There is no clarity yet on recent protests in Handwara in north Kashmir’s Kupwara district that started after word spread that a schoolgirl had been allegedly molested by an army man, leading to five people being killed in firing by the security forces. The official version about the incident continues to be contested and there is renewed concern about the young girl's safety. A group of Kashmiri professionals from diverse backgrounds have come together to issue the following statement and appeal.
It is distressing to see how some politically motivated groups that believe in and endorse violent political movements all over India are hell-bent upon seriously vitiating the already volatile atmosphere in the Kashmir valley, which was fuelled this time by the condemnable acts of killing of civilians by the armed personnel.
The killing of the provoked civilians and other people who were not even protesting should have been avoided at all costs. The security personnel involved should be promptly investigated and prosecuted.
Even more distressing is the fact that instead of focusing on bringing the miscreants (who spread the false rumour) and the culpable army personnel and police officials who killed civilians, to book, the above parties have chosen to cynically use these tragic incidents to press their partisan case for ‘azadi’ over the dead bodies of innocent Kashmiris.

### [DATA LINES]
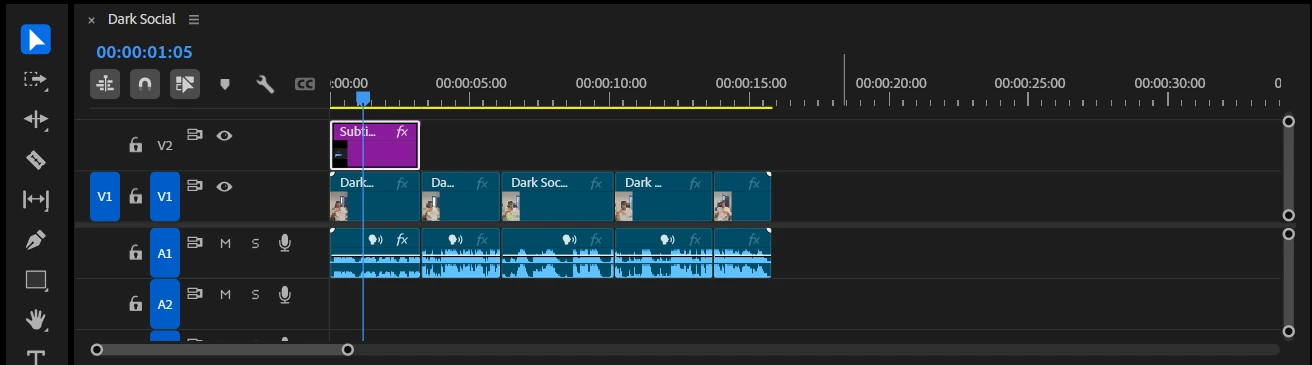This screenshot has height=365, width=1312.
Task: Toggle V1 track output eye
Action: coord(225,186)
==
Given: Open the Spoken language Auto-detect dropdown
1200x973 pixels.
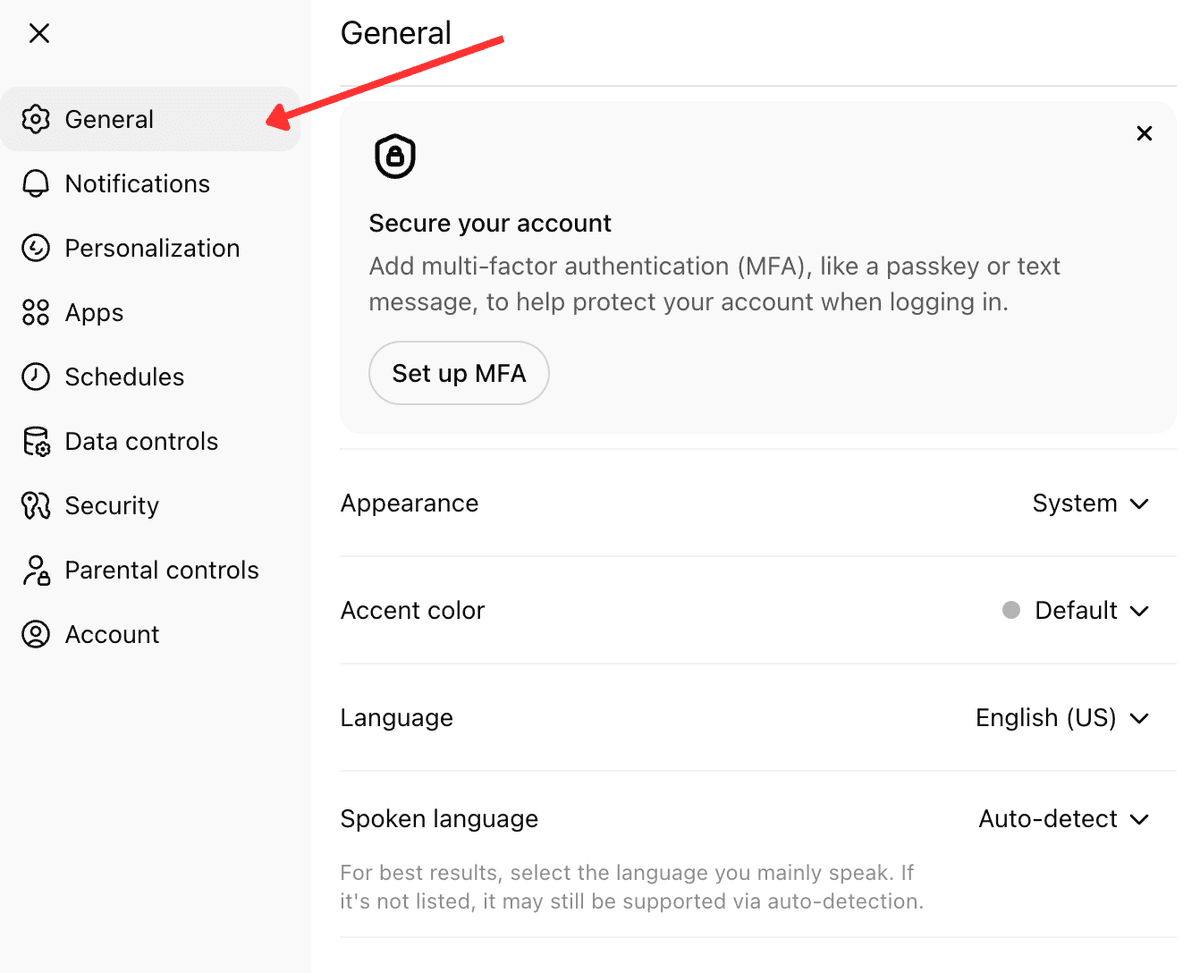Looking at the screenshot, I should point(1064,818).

### [EXERCISE INSTRUCTIONS]
**A.** Translate this sentence from the statement on the Handwara protests into Spanish: "The security personnel involved should be promptly investigated and prosecuted."
**B.** Carry on the statement on the Handwara protests, starting after its last sentence.
The items play no part in what comes next.

### [PER-TASK ANSWERS]
**A.** El personal de seguridad involucrado debería ser investigado y procesado con prontitud.

**B.**
The issue of Kashmir is political in nature and can only be resolved by political means. Using the deaths of the Kashmiri civilians towards a partisan political end is an act of deceit. The use of tragic deaths to resolve deep-rooted political problems amounts to nothing more than political blackmail. Besides, no one who understands the complexities of Kashmir as a political issue would expect any resolution to the issue, or even delivery of justice to the wronged, by politicisation of the dead. Had that been the case, the issue of Kashmir would have been settled long back, as many Kashmiris have died and were killed. Maturity and objectivity is needed and should be stressed by all the involved actors, such that people are not pushed further into the unending cycle of violence that has led to an irreversible damage for decades now.
The complexity of Kashmir is a fact. However, we are deeply and seriously concerned that a minor girl caught in the centre of this imbroglio has, for no fault of her own except that she happens to be a Kashmiri (and also a female), been turned into a pawn to score some political points.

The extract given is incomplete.